What you are asked to do> With the pictures left aside, write out the entries that follow exactly.

⁂

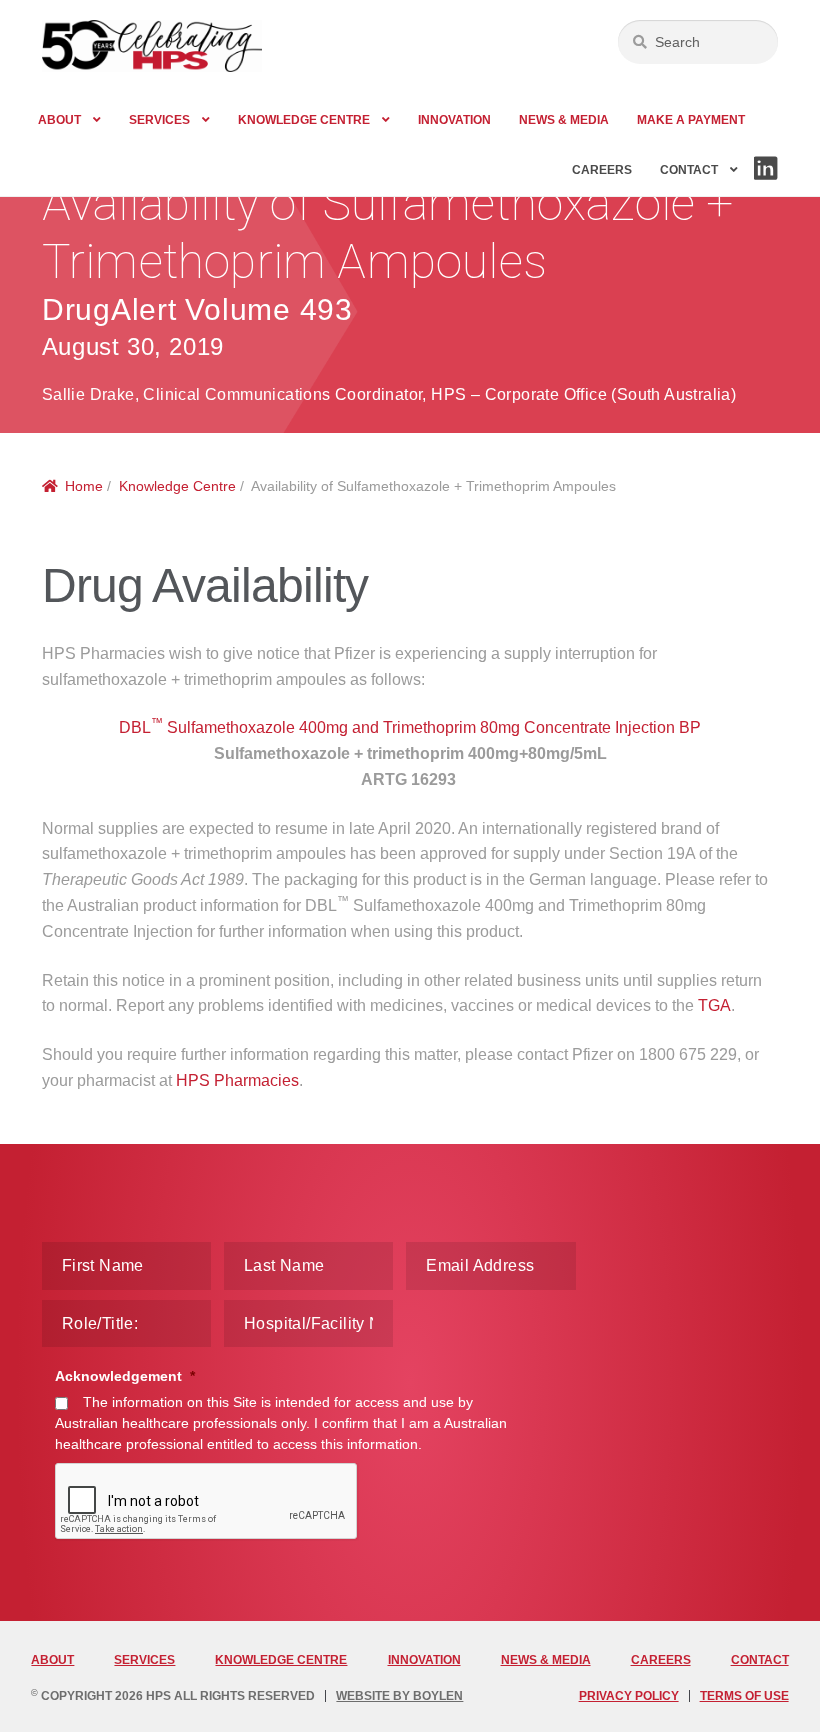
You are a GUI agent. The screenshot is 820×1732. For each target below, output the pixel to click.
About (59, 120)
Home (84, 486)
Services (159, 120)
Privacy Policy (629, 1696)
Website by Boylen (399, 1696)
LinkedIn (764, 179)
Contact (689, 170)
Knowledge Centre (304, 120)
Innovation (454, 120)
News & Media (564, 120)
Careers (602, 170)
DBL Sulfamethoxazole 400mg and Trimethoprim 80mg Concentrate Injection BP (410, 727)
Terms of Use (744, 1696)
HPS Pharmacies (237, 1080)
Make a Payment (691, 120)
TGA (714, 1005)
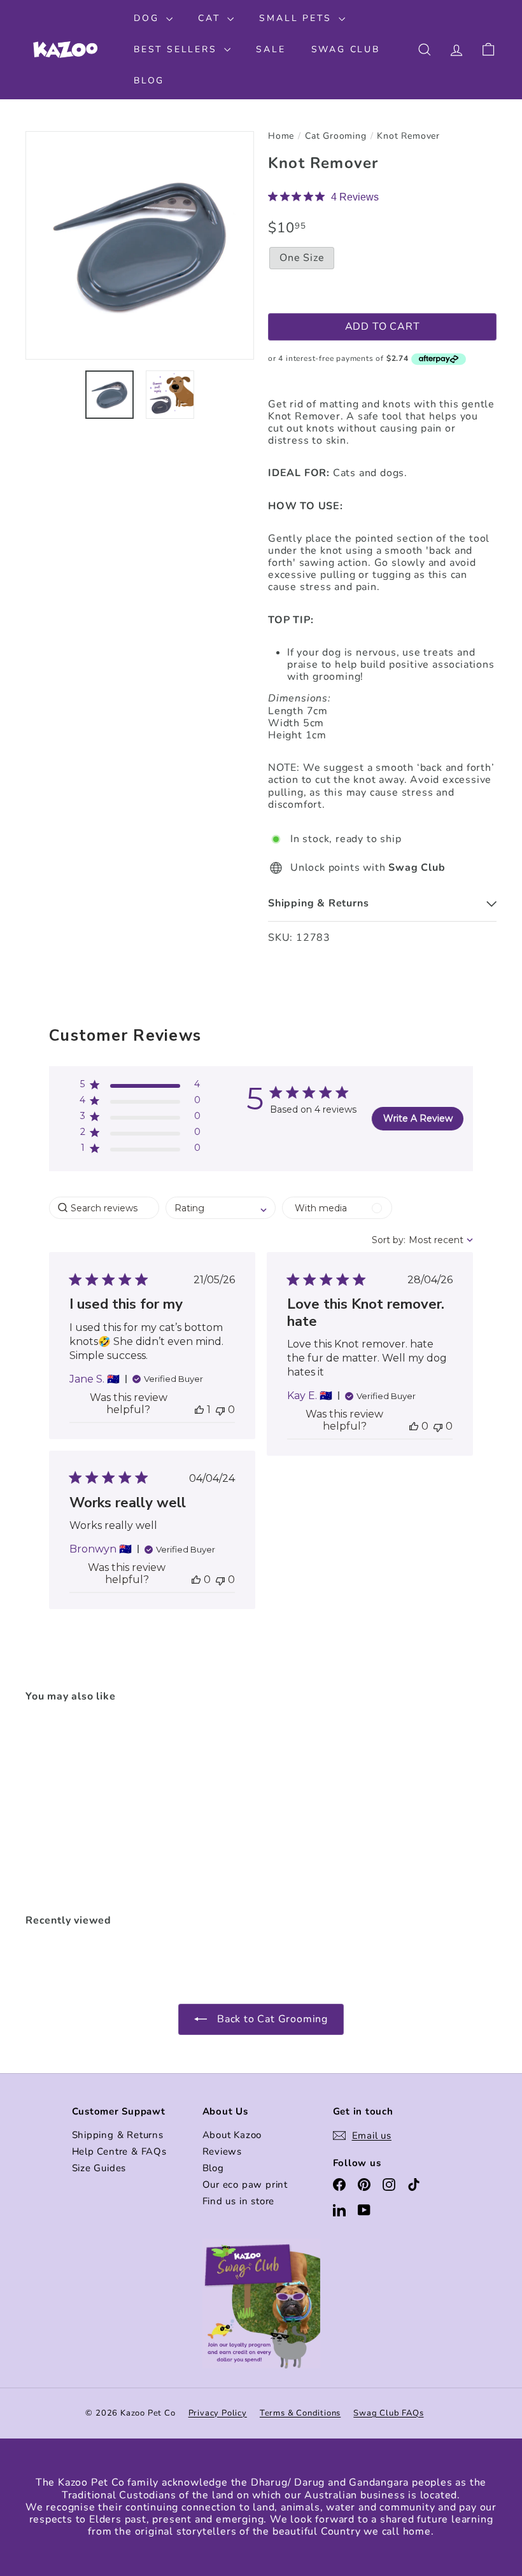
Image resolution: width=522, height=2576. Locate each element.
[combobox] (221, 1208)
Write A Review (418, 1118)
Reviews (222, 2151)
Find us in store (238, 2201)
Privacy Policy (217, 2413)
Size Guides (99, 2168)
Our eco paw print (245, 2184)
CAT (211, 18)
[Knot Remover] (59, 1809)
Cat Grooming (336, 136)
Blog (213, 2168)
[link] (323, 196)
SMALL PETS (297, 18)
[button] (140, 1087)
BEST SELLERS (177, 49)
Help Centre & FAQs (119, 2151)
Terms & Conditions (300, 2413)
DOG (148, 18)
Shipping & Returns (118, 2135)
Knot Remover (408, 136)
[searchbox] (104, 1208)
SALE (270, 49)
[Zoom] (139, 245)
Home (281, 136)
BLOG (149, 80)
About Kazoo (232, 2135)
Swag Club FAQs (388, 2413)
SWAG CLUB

⁂

Result below>
You are a GUI agent. The screenshot is 820×1732. For each target below, output the pixel to click.
About (59, 120)
Home (84, 486)
Services (159, 120)
Privacy Policy (629, 1696)
Website by Boylen (399, 1696)
LinkedIn (764, 179)
Contact (689, 170)
Knowledge Centre (304, 120)
Innovation (454, 120)
News & Media (564, 120)
Careers (602, 170)
DBL Sulfamethoxazole 400mg and Trimethoprim 80mg Concentrate Injection BP (410, 727)
Terms of Use (744, 1696)
HPS Pharmacies (237, 1080)
Make a Payment (691, 120)
TGA (714, 1005)
Image resolution: width=522, height=2576. Locate each element.
[combobox] (221, 1208)
Write A Review (418, 1118)
Reviews (222, 2151)
Find us in store (238, 2201)
Privacy Policy (217, 2413)
Size Guides (99, 2168)
Our eco paw print (245, 2184)
CAT (211, 18)
[Knot Remover] (59, 1809)
Cat Grooming (336, 136)
Blog (213, 2168)
[link] (323, 196)
SMALL PETS (297, 18)
[button] (140, 1087)
BEST SELLERS (177, 49)
Help Centre & FAQs (119, 2151)
Terms & Conditions (300, 2413)
DOG (148, 18)
Shipping & Returns (118, 2135)
Knot Remover (408, 136)
[searchbox] (104, 1208)
SALE (270, 49)
[Zoom] (139, 245)
Home (281, 136)
BLOG (149, 80)
About Kazoo (232, 2135)
Swag Club FAQs (388, 2413)
SWAG CLUB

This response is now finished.